An archer shoots an arrow horizontally at a target 14 m away. The arrow is aimed directly at the center of the target, but it hits 52 cm lower.
1-What was the initial speed of the arrow?
find the time it takes an object to fall 52cm.
then, velocity=14m/time
46 m/s
To find the initial speed of the arrow, we can use the horizontal distance and the vertical displacement.
Given:
Horizontal distance (x) = 14 m
Vertical displacement (y) = -52 cm = -0.52 m
We can use the kinematic equation for vertical motion:
y = (1/2)gt^2
where:
y = vertical displacement
g = acceleration due to gravity (approximately 9.8 m/s^2)
t = time of flight
First, let's find the time of flight:
y = (1/2)gt^2
-0.52 = (1/2)(9.8)t^2
-1.04 = (9.8)t^2
t^2 = -1.04/9.8
t^2 = -0.10612
t ≈ √(-0.10612)
t ≈ 0.326 seconds
Now that we have the time of flight, we can find the initial vertical velocity (vy) using the kinematic equation:
y = vyt - (1/2)gt^2
-0.52 = vy(0.326) - (1/2)(9.8)(0.326)^2
-0.52 = 0.326vy - 0.522014
0.326vy = -0.52 + 0.522014
0.326vy = 0.002014
vy ≈ 0.00617 m/s
Since the arrow was shot horizontally, the vertical velocity component is zero. Therefore, the initial speed of the arrow is equal to the horizontal velocity (Vx).
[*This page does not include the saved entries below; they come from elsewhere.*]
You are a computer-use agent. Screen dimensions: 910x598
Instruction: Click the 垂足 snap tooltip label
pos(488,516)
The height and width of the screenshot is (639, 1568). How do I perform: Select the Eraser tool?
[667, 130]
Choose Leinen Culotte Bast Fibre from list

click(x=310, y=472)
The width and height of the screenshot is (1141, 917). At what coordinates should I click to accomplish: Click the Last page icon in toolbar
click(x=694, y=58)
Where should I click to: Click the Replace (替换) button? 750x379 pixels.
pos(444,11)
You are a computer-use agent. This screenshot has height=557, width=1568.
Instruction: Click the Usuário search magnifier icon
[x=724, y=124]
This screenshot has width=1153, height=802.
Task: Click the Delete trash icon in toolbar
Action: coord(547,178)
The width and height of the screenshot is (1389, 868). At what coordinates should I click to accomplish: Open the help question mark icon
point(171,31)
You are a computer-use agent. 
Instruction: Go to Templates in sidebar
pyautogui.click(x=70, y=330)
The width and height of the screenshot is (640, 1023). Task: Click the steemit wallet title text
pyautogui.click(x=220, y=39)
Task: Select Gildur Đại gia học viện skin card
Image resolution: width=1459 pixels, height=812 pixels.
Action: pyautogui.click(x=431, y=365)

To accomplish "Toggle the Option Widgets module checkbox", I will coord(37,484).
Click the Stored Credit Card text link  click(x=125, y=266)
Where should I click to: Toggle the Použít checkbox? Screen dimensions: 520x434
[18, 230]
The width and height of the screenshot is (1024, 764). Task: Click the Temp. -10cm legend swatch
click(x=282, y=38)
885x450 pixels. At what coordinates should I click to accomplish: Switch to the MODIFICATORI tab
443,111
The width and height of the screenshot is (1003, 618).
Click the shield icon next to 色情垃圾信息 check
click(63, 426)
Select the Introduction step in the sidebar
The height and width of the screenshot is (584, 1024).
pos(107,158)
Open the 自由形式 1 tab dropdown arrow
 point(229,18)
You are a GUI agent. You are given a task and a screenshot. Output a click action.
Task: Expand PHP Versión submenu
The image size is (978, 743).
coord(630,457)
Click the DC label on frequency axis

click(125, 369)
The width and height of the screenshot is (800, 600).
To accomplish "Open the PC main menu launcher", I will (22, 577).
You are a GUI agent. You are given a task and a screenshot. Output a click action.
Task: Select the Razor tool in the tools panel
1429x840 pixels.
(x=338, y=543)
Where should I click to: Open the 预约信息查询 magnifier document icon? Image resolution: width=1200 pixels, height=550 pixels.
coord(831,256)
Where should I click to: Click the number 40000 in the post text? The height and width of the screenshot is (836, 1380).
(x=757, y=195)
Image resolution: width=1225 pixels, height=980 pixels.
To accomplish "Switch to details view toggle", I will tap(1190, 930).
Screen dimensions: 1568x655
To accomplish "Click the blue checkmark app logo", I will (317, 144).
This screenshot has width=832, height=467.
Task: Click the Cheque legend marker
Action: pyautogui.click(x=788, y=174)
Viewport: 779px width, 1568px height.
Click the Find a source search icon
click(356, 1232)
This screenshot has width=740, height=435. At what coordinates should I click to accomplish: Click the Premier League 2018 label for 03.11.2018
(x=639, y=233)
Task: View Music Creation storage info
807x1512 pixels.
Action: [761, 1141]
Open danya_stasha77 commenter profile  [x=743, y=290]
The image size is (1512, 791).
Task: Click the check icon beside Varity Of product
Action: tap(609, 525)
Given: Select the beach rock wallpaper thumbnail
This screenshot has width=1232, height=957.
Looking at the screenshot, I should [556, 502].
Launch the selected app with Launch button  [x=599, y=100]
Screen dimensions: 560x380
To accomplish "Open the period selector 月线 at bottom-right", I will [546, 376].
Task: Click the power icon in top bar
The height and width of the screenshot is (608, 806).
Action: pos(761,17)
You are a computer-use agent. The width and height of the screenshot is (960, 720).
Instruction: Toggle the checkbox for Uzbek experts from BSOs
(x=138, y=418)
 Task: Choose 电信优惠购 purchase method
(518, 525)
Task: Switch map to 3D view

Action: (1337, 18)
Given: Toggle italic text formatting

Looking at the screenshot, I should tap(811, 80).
Using the formula for constant horizontal velocity:
Vx = x/t
Vx = 14 / 0.326
Vx ≈ 42.94 m/s
Therefore, the initial speed of the arrow is approximately 42.94 m/s.
To find the initial speed of the arrow, we can use the concept of projectile motion. Since the arrow is shot horizontally, the initial vertical velocity will be zero. The arrow's motion can be divided into the vertical and horizontal components.
The horizontal distance traveled by the arrow is 14 m, and the vertical distance it falls below the target is 52 cm, which is 0.52 m.
In the vertical direction, the only force acting on the arrow is gravity. We can use the equation of motion for vertical motion:
y = ut + (1/2)gt^2
Where:
y = vertical displacement (0.52 m)
u = initial vertical velocity (0 m/s)
t = time of flight
g = acceleration due to gravity (-9.8 m/s^2)
Since the vertical displacement is negative (falling below the target), the equation becomes:
0.52 = (1/2)(-9.8)t^2
Simplifying the equation, we get:
0.52 = -4.9t^2
Rearranging the equation, we have:
t^2 = 0.52 / -4.9
t^2 = -0.1061
Taking the square root of both sides, we find:
t ≈ 0.3262 s
Now, we can use the horizontal distance and the time of flight to find the initial speed of the arrow. The horizontal distance is 14 m, and the time of flight is approximately 0.3262 seconds.
The equation of motion for horizontal motion is:
x = ut
Where:
x = horizontal displacement (14 m)
u = initial horizontal velocity (unknown)
t = time of flight (0.3262 s)
Rearranging the equation, we get:
u = x / t
Substituting the values, we have:
u = 14 m / 0.3262 s
Calculating the result, we find:
u ≈ 42.92 m/s
Therefore, the initial speed of the arrow is approximately 42.92 m/s.